**Task instructions**
When you reach the line with "Task: Click the panel0 tag group icon" in the listing below, transcribe it and each line after it up to and including the line with "You are a computer-use agent. The image size is (868, 488).", exactly and with nothing else.

━━━━━━

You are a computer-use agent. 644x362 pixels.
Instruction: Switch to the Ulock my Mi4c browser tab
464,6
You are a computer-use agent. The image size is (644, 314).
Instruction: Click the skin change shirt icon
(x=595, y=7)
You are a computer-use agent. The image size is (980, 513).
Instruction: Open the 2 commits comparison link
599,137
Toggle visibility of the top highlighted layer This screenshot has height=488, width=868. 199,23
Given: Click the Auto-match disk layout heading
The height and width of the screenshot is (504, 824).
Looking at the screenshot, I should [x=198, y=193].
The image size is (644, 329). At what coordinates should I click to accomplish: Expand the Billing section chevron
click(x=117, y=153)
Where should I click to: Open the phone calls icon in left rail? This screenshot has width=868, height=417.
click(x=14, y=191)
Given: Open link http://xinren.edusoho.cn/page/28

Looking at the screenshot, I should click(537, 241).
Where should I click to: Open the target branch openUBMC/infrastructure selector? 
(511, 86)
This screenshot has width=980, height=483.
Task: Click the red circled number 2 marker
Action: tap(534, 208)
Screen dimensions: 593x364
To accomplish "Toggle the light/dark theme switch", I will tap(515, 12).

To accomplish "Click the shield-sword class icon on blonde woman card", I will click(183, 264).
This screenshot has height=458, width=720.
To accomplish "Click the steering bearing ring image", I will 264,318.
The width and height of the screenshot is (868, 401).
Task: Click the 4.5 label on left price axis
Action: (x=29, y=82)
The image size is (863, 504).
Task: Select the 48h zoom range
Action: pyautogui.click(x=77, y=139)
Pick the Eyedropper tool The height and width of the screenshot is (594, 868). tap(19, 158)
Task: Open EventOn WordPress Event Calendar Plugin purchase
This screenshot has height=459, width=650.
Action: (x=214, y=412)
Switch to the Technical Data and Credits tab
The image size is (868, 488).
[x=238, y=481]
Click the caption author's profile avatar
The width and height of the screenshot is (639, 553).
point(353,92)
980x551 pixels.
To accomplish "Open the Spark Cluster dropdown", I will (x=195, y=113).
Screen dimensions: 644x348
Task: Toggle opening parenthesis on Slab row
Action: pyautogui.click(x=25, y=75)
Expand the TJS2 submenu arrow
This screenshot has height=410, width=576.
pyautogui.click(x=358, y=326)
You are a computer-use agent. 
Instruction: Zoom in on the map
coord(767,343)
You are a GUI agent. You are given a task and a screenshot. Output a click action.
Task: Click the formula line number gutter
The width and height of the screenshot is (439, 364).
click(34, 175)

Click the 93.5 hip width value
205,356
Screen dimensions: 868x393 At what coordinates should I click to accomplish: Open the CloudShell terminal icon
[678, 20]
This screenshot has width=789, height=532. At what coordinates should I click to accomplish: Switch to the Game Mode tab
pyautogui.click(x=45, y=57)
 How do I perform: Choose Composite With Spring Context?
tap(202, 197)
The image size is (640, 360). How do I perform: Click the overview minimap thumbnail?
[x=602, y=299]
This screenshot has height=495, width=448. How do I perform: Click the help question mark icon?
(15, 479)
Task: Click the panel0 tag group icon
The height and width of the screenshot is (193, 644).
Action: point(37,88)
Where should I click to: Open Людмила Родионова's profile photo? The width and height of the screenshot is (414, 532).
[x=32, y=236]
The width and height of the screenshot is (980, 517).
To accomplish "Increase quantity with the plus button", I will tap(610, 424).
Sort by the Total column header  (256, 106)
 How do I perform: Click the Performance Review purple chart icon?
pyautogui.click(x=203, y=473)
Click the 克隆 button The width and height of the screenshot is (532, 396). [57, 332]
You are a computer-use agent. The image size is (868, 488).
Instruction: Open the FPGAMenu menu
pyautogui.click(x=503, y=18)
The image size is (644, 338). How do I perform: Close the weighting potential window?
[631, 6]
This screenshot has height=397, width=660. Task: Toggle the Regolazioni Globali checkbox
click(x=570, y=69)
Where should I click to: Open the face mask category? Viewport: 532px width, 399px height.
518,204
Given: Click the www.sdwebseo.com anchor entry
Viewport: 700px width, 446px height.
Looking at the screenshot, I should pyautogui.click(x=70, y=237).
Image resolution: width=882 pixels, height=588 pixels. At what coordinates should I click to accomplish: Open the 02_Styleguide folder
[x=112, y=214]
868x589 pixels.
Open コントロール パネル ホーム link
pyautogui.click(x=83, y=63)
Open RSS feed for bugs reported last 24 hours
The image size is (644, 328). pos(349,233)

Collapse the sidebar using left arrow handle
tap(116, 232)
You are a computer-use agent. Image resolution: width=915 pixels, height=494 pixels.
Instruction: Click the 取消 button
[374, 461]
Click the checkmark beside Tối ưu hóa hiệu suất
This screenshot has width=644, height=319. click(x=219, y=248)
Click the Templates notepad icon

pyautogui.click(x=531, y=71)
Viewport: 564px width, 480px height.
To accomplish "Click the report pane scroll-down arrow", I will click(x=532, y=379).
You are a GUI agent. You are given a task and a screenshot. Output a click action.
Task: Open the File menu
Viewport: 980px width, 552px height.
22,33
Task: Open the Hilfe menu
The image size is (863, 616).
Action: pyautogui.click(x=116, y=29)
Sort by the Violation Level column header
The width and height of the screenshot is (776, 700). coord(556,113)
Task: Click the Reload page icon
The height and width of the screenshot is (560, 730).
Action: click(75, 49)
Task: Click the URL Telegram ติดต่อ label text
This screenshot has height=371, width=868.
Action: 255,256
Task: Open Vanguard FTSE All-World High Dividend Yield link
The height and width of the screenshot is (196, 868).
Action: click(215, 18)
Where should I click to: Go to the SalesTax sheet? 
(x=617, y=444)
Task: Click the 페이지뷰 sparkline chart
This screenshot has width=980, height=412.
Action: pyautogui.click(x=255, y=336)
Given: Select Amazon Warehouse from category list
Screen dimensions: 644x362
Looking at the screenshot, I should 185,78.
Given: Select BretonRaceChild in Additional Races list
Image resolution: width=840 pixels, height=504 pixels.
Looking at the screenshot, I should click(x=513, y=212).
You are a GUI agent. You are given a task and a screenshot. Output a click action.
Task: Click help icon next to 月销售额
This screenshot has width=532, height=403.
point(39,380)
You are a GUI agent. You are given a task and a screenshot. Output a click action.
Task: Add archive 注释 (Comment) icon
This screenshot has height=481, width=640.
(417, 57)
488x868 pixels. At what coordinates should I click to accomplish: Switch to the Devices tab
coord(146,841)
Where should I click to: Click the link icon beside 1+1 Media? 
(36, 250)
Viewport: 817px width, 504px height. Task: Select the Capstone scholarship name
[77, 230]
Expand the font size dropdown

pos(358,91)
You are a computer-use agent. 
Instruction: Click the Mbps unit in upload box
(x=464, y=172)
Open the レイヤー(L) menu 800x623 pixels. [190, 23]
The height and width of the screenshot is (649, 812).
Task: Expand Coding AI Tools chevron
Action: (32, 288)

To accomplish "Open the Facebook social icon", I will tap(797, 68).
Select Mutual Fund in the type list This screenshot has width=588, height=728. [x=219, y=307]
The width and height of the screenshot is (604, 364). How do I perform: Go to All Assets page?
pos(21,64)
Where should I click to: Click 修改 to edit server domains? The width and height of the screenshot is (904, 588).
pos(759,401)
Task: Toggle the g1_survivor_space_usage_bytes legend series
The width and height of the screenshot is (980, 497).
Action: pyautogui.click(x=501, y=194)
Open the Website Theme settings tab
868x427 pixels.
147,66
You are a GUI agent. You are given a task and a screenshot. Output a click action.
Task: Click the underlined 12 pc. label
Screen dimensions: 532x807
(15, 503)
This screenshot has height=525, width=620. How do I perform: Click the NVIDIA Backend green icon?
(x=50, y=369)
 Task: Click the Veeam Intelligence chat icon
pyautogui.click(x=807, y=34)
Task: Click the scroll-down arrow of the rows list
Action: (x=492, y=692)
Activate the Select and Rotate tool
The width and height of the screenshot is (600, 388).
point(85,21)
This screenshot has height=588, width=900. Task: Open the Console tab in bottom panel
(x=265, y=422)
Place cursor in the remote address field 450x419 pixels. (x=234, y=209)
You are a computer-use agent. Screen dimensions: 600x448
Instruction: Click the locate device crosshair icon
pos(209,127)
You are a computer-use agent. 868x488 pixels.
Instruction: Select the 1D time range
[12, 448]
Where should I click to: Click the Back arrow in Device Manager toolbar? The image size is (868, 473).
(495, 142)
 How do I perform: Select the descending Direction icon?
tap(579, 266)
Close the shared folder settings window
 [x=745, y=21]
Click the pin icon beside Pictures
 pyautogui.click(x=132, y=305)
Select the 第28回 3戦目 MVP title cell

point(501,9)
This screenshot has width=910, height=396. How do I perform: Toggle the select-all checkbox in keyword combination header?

━━━━━━

**Result of the task**
Task: Click the panel0 tag group icon
The height and width of the screenshot is (193, 644).
Action: point(37,88)
Where should I click to: Open Людмила Родионова's profile photo? The width and height of the screenshot is (414, 532).
[x=32, y=236]
The width and height of the screenshot is (980, 517).
To accomplish "Increase quantity with the plus button", I will tap(610, 424).
Sort by the Total column header  (256, 106)
 How do I perform: Click the Performance Review purple chart icon?
pyautogui.click(x=203, y=473)
Click the 克隆 button The width and height of the screenshot is (532, 396). [57, 332]
You are a computer-use agent. The image size is (868, 488).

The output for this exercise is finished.